Viewing and changing parallel scans

Security for Confluence distributes scanning to every Confluence Data Center node, and by default runs 2 scans in parallel per node. This number can be configured in the UI or via the REST API. Scans beyond the number of scans run in parallel are stored in a queue. This queue is accessible to all Confluence nodes.

Changing parallel scans via the UI

To change number of scans in parallel per node, visit the Soteri Settings page. You can see a dropdown where you can choose number of parallel scans per node.

Troubleshooting number of available processors

In certain situations, the number of processors detected by Security for Confluence might not match the number of processors actually available to the server. If you are running in a Docker deployment and believe you should have more processing power available, you should update your JVM flags as discussed in https://www.databasesandlife.com/java-docker-aws-ecs-multicore/

Changing parallel scans via the REST API

For information on REST API usage, see REST API For Scripting and Automation | Viewing-and-Changing-Settings

  • This call returns a positive integer which is the configured number of parallel scans.

  • To maximize scanning performance, you can specify the value 0 to use all available CPUs.

    • The returned number will be the actual number of available CPUs, not 0.

Modifying which Confluence nodes run scans

If you have multiple Confluence Data Center nodes running, you can choose which ones run scans. This feature current is only supported via the REST API.

Name the nodes that should participate in scanning

Note that Confluence Data Center will not prevent you from naming nodes identically. If two nodes are named identically, and Security for Confluence is configured such that scans should run on that node name, then scans will run on both nodes.

Use Confluence’s concept of naming cluster nodes to name the nodes you wish to participate in scanning. See the “Changing the node identifier” section in Atlassian’s documentation on Adding and removing Data Center nodes.

See and change which nodes are running scans

To see which nodes are participating in scanning:

BASH
curl -u admin -X GET https://{confluence.server}/rest/security/latest/cluster/scan-nodes

where

  • admin is your Confluence admin user (you’ll be prompted for a password), and

  • confluence.server is the URL of your Confluence server.

This will return a JSON formatted response which looks like this:

JSON
{
  "scanNodeNames": [],
  "message": "Scan node configuration is empty. All nodes will participate in scanning"
}

To change which nodes run scans:

BASH
curl -u admin -X PUT https://{confluence.server}/rest/security/latest/cluster/scan-nodes -H "Content-Type: application/json" -d '{"scanNodeNames": [{scanNodeNames}]}'

where

  • admin is your Confluence admin user (you’ll be prompted for a password),

  • confluence.server is the URL of your Confluence server, and

  • scanNodeNames is a list of the node names you want to participate in scanning; e.g., "confluence-scan-node1", "confluence-scan-node2".

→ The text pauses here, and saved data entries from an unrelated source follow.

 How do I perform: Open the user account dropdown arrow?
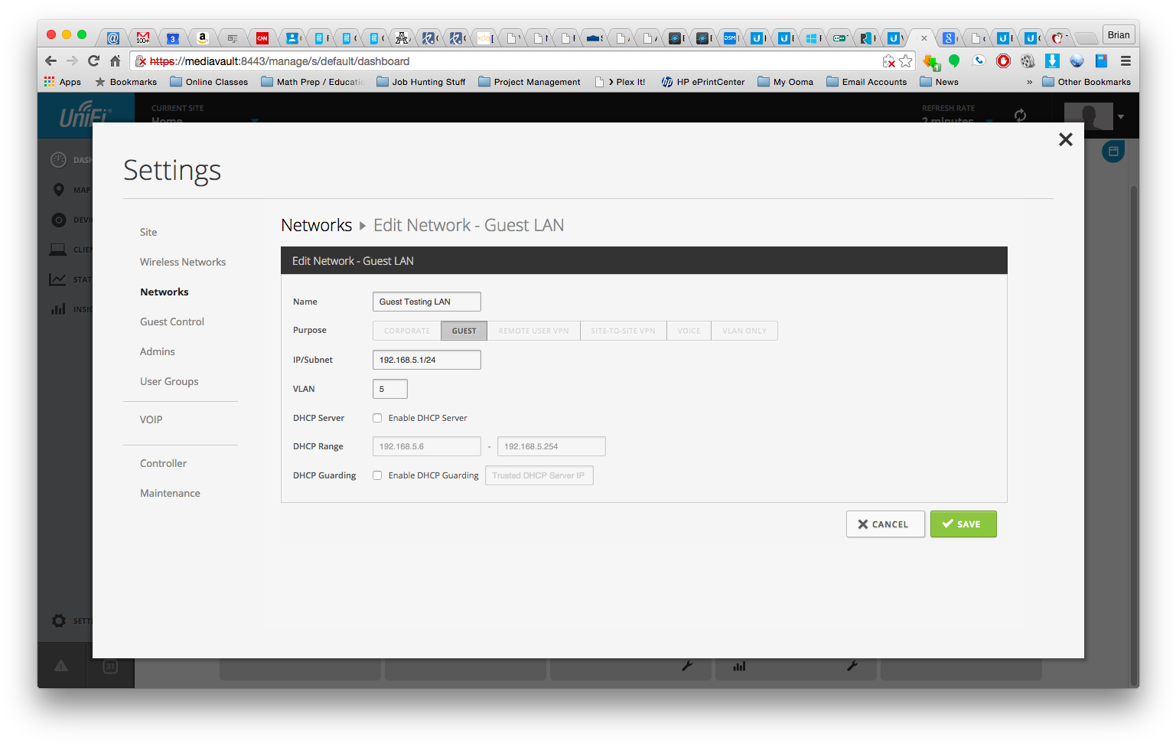pyautogui.click(x=1121, y=117)
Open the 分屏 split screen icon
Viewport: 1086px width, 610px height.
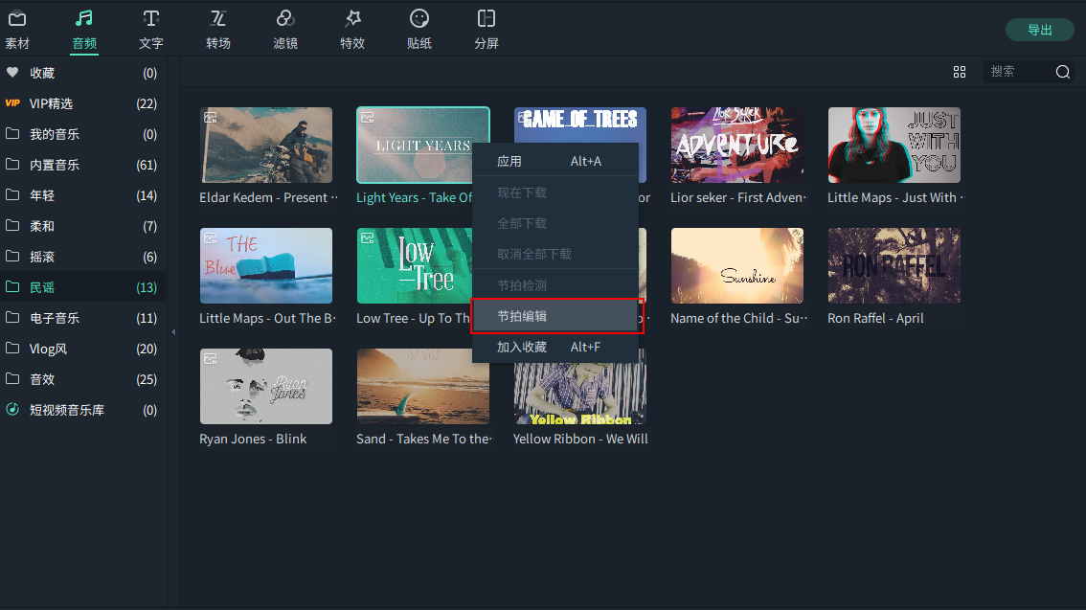pyautogui.click(x=486, y=19)
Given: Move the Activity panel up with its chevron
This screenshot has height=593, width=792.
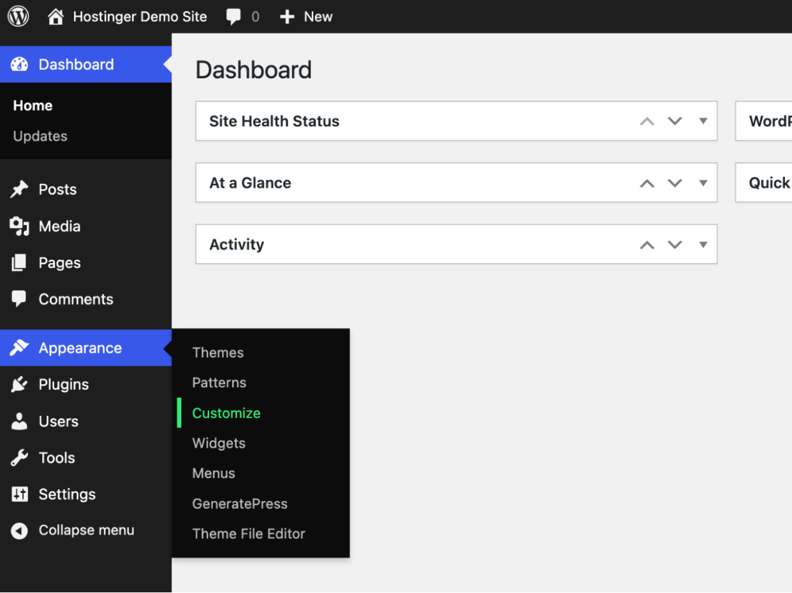Looking at the screenshot, I should tap(647, 244).
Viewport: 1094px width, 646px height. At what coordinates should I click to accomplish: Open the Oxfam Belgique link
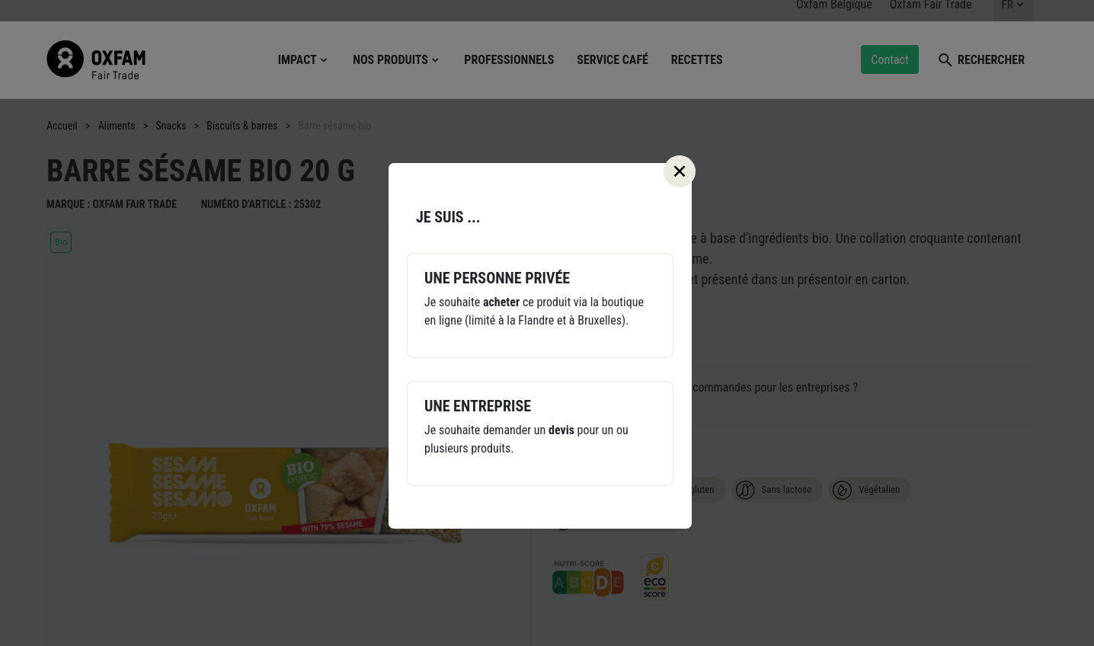tap(833, 6)
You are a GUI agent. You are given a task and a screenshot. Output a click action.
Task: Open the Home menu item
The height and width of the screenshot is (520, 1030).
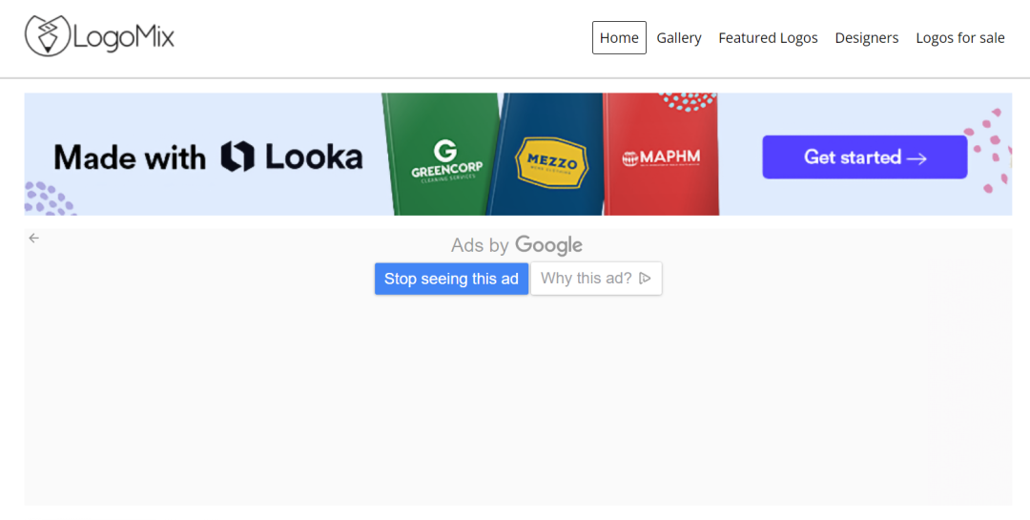tap(619, 38)
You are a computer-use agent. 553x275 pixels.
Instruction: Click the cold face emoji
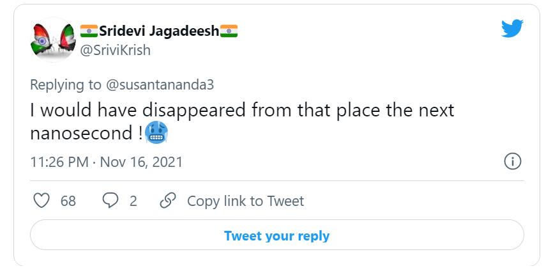pyautogui.click(x=156, y=134)
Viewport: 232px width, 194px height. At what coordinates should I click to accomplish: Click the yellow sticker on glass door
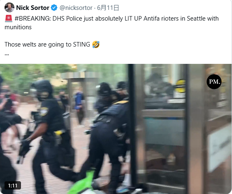pyautogui.click(x=180, y=86)
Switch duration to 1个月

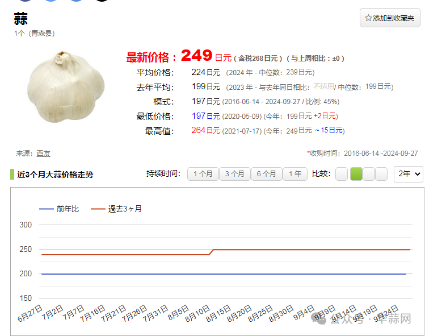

To reset back to the default behavior, where all nodes participate in scanning, send a DELETE to the same endpoint:

CODE
curl -u admin -X DELETE https://{confluence.server}/rest/security/latest/cluster/scan-nodes

or, you can make scanNodeNames empty:

BASH
curl -u admin -X PUT https://{confluence.server}/rest/security/latest/cluster/scan-nodes -H "Content-Type: application/json" -d '{"scanNodeNames": []}'

Both have the same effect.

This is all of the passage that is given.